Network and Sockets Tools

Name Description
gethostlatency Show latency for getaddrinfo/gethostbyname[2] calls.
bindsnoop Trace IPv4 and IPv6 bind() system calls (bind()).
netqtop Trace and display packets distribution on NIC queues.
sofdsnoop Trace FDs passed through unix sockets.
solisten Trace TCP socket listen.
sslsniff Sniff OpenSSL written and readed data.
tcpaccept Trace TCP passive connections (accept()).
tcpconnect Trace TCP active connections (connect()).
tcpconnlat Trace TCP active connection latency (connect()).
tcpdrop Trace kernel-based TCP packet drops with details.
tcplife Trace TCP sessions and summarize lifespan.
tcpretrans Trace TCP retransmits and TLPs.
tcprtt Trace TCP round trip time.
tcpstates Trace TCP session state changes with durations.
tcpsubnet Summarize and aggregate TCP send by subnet.
tcpsynbl Show TCP SYN backlog.
tcptop Summarize TCP send/recv throughput by host. Top for TCP.
tcptracer Trace TCP established connections (connect(), accept(), close()).
tcpcong Trace TCP socket congestion control status duration.

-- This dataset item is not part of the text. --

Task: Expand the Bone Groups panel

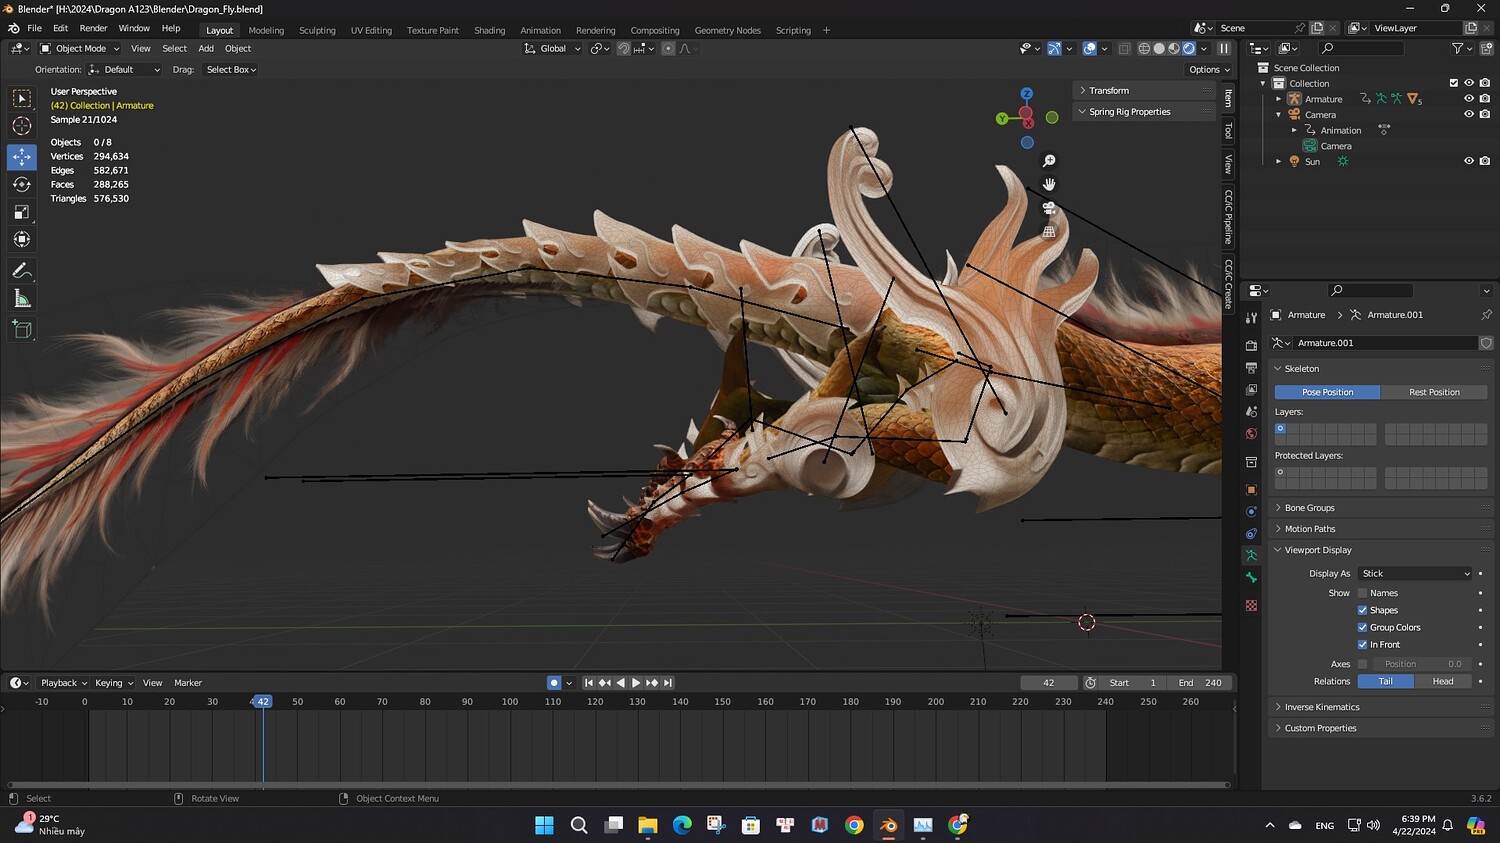Action: 1309,508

Storage and Filesystems Tools

Name Description
bitesize Show per process I/O size histogram.
cachestat Trace page cache hit/miss ratio.
cachetop Trace page cache hit/miss ratio by processes.
dcsnoop Trace directory entry cache (dcache) lookups.
dcstat Directory entry cache (dcache) stats.
biolatency Summarize block device I/O latency as a histogram.
biotop Top for disks: Summarize block device I/O by process.
biopattern Identify random/sequential disk access patterns.
biosnoop Trace block device I/O with PID and latency.
dirtop File reads and writes by directory. Top for directories.
filelife Trace the lifespan of short-lived files.
filegone Trace why file gone (deleted or renamed).
fileslower Trace slow synchronous file reads and writes.
filetop File reads and writes by filename and process. Top for files.
mdflush Trace md flush events.
mountsnoop Trace mount and umount syscalls system-wide.
virtiostat Show VIRTIO device IO statistics.

Filesystems Tools

Name Description
btrfsdist Summarize btrfs operation latency distribution as a histogram.
btrfsslower Trace slow btrfs operations.
ext4dist Summarize ext4 operation latency distribution as a histogram.
ext4slower Trace slow ext4 operations.
nfsslower Trace slow NFS operations.
nfsdist Summarize NFS operation latency distribution as a histogram.
vfscount Count VFS calls.
vfsstat Count some VFS calls, with column output.
xfsdist Summarize XFS operation latency distribution as a histogram.
xfsslower Trace slow XFS operations.
zfsdist Summarize ZFS operation latency distribution as a histogram.
zfsslower Trace slow ZFS operations.